Personal information
- Full name: Yury Ivanovich Belyayev
- Date of birth: 2 April 1934
- Place of birth: Moscow, Soviet Union
- Date of death: 14 December 2019 (aged 85)
- Height: 1.79 m (5 ft 10 in)
- Position(s): Forward

Senior career*
- Years: Team / Apps / (Gls)
- 1951: CSDA Moscow
- 1952—1954: Avangard Kolomna
- 1955–1960: CSKA Moscow / 111 / (52)

International career
- 1956: USSR

Managerial career
- 1966–1967: CSKA Moscow (coach)

Medal record
Representing Soviet Union
Olympic Games
| Gold medal – first place | 1956 Melbourne | Team |

= Yury Belyayev (footballer) =

Soviet footballer and coach (1934–2019)

Yury Ivanovich Belyayev (Юрий Иванович Беляев; 2 April 1934 – 14 December 2019) was a Soviet football player and coach. A forward, he played in 111 matches for CSKA Moscow, scoring 52 goals. He was a member of the national team that won a gold medal at the 1956 Summer Olympics, but he did not play in any matches.
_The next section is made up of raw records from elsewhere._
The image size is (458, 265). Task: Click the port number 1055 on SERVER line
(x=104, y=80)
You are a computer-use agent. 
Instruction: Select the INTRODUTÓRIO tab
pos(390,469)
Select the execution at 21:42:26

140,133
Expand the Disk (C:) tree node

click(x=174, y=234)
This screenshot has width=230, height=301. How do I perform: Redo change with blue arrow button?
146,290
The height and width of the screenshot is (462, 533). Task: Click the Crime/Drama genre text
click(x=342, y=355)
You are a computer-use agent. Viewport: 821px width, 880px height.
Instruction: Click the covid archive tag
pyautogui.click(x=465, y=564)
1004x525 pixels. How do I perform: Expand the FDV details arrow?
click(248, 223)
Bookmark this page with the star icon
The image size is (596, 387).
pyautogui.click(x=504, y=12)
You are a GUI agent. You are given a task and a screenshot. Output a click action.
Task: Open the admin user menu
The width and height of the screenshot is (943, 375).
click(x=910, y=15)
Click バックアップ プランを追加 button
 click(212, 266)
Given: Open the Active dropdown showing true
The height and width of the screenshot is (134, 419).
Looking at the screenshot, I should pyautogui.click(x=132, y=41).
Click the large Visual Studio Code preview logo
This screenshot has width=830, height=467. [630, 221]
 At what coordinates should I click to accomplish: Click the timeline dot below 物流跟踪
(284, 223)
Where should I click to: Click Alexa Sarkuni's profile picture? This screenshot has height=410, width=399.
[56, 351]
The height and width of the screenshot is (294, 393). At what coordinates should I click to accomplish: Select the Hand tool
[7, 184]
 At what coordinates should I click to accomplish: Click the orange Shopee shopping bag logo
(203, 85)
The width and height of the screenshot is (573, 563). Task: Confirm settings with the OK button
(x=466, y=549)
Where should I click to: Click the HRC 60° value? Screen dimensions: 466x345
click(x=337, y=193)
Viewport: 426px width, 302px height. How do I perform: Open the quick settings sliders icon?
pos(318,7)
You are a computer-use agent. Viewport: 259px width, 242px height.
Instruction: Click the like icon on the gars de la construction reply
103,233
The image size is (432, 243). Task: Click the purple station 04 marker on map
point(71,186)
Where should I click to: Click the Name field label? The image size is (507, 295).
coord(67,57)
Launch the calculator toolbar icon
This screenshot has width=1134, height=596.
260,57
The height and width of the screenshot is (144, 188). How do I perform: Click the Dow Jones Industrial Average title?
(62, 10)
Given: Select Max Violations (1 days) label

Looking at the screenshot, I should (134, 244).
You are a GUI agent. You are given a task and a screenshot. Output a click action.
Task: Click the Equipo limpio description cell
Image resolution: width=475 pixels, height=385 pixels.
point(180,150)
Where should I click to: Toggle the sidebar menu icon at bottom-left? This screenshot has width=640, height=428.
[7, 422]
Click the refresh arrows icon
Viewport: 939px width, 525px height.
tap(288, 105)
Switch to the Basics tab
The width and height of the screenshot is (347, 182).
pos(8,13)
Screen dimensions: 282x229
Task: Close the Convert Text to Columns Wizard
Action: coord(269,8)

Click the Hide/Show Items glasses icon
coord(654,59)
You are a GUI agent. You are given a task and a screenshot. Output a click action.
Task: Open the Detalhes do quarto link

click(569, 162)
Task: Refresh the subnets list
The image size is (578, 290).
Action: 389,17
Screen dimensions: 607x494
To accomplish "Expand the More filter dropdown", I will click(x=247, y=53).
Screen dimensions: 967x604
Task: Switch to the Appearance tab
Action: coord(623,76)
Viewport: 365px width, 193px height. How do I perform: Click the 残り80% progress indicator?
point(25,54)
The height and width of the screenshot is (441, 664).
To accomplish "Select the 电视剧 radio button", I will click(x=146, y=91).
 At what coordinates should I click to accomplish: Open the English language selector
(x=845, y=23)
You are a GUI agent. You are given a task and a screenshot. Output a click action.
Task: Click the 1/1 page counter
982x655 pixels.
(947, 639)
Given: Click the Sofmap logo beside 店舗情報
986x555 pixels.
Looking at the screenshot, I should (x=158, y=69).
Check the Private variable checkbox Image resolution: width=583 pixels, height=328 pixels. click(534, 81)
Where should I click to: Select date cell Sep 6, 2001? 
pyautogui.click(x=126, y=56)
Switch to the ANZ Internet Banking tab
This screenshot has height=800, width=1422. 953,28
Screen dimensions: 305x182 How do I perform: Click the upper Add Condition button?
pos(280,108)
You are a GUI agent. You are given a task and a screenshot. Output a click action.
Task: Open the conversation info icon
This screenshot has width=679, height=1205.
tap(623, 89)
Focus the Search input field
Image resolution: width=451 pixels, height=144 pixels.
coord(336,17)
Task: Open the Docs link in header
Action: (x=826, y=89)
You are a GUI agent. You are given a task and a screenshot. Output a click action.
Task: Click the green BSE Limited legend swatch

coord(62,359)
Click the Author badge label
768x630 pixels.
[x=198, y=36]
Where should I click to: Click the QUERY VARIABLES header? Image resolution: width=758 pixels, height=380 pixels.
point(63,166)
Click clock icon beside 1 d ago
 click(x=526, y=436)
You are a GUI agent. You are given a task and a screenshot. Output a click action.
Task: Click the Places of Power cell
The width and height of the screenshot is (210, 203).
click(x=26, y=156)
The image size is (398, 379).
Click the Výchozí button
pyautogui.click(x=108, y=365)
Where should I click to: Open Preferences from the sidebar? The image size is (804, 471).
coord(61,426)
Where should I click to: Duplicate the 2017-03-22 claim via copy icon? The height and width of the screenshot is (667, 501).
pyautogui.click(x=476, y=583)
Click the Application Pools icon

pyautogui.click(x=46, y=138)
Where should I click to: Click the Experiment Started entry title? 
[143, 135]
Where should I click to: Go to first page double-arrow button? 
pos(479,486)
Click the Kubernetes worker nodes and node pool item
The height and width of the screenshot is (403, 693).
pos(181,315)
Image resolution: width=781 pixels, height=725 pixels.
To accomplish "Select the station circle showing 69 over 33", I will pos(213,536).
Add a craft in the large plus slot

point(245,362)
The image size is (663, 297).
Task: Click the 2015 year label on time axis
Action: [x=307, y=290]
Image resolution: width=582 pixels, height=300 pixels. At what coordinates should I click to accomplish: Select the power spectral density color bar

Belyayev came up in the youth system of CSKA Moscow but moved to Avangard Kolomna in 1952. He returned to the Red Army team in 1955 where he played for five seasons. Over that span, he was part of a squad that won the Russian Cup in 1955.

After retiring from playing, he became a coach. In 1966, he was named as a coach at CSKA where he spent one season. He returned to the coaching staff in 1982 for one season. From 1974 to 1980, he coached in the Soviet Armed Forces.

In 1991, Belyayev was honored as a Merited Master of Sport by the Soviet Union.

On 14 December 2019, Belyayev died at the age of 85.